====== Information ======

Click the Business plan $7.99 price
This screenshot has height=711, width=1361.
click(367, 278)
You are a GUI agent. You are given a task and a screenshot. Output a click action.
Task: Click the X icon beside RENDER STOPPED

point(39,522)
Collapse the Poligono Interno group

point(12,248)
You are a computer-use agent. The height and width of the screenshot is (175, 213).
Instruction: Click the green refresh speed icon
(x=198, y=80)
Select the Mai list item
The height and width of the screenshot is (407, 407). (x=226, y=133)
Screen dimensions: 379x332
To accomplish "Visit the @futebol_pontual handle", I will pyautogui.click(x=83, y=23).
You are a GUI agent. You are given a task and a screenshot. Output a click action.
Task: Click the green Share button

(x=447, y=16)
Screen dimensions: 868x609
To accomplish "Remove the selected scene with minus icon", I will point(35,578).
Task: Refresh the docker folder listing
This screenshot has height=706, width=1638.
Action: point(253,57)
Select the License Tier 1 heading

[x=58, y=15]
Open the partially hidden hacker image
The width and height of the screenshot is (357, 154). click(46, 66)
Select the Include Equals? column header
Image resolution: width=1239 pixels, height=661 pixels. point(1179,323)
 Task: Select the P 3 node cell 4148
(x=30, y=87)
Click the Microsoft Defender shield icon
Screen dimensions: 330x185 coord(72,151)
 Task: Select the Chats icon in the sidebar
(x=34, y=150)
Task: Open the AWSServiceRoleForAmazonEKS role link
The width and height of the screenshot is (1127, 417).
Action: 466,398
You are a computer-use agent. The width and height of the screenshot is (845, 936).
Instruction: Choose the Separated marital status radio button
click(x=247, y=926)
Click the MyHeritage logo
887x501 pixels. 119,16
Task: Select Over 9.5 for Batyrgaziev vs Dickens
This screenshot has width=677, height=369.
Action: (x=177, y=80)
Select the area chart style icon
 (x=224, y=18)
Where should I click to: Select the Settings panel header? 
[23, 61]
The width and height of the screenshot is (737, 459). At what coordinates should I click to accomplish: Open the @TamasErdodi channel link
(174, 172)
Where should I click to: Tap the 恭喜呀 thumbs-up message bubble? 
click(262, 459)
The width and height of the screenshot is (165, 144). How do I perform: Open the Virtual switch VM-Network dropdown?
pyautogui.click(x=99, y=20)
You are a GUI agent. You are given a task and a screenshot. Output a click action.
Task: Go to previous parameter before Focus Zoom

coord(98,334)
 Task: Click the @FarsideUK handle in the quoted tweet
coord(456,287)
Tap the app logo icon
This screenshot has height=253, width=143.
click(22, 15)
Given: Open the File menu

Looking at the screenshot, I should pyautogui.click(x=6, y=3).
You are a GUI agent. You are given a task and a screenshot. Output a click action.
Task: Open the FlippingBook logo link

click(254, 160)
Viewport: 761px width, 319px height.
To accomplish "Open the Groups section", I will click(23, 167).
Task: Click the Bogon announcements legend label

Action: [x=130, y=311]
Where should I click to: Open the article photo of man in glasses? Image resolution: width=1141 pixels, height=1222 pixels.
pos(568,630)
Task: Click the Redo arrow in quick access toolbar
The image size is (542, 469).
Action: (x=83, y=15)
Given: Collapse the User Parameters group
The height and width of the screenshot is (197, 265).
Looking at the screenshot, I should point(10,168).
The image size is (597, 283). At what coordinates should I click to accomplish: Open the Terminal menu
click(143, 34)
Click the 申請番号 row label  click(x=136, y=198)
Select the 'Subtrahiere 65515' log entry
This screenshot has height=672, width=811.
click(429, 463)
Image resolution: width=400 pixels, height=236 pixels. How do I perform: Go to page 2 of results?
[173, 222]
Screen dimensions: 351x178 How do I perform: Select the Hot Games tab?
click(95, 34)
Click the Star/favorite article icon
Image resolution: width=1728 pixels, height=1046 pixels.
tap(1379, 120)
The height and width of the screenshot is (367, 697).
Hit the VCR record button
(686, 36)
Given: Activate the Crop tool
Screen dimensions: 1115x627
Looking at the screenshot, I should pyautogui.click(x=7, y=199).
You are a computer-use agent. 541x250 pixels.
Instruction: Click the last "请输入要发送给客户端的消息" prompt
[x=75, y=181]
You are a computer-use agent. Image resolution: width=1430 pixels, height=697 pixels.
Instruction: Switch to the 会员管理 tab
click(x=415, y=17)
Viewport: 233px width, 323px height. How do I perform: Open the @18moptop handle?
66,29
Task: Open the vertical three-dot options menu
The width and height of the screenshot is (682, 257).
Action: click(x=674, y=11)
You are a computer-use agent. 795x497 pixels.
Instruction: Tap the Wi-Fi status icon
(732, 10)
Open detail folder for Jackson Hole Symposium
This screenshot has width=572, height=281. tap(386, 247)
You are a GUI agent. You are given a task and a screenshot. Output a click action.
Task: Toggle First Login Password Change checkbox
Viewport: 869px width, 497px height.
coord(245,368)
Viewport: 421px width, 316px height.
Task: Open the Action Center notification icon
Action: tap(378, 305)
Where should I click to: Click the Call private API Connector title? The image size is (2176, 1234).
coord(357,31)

======

Problem to work on: Reproduce exactly the line bearing "Viewport: 233px width, 323px" and all the lines that come after it in the records above; add nothing.

Response to the task:
Viewport: 233px width, 323px height. How do I perform: Open the @18moptop handle?
66,29
Task: Open the vertical three-dot options menu
The width and height of the screenshot is (682, 257).
Action: click(x=674, y=11)
You are a computer-use agent. 795x497 pixels.
Instruction: Tap the Wi-Fi status icon
(732, 10)
Open detail folder for Jackson Hole Symposium
This screenshot has width=572, height=281. tap(386, 247)
You are a GUI agent. You are given a task and a screenshot. Output a click action.
Task: Toggle First Login Password Change checkbox
Viewport: 869px width, 497px height.
coord(245,368)
Viewport: 421px width, 316px height.
Task: Open the Action Center notification icon
Action: tap(378, 305)
Where should I click to: Click the Call private API Connector title? The image size is (2176, 1234).
coord(357,31)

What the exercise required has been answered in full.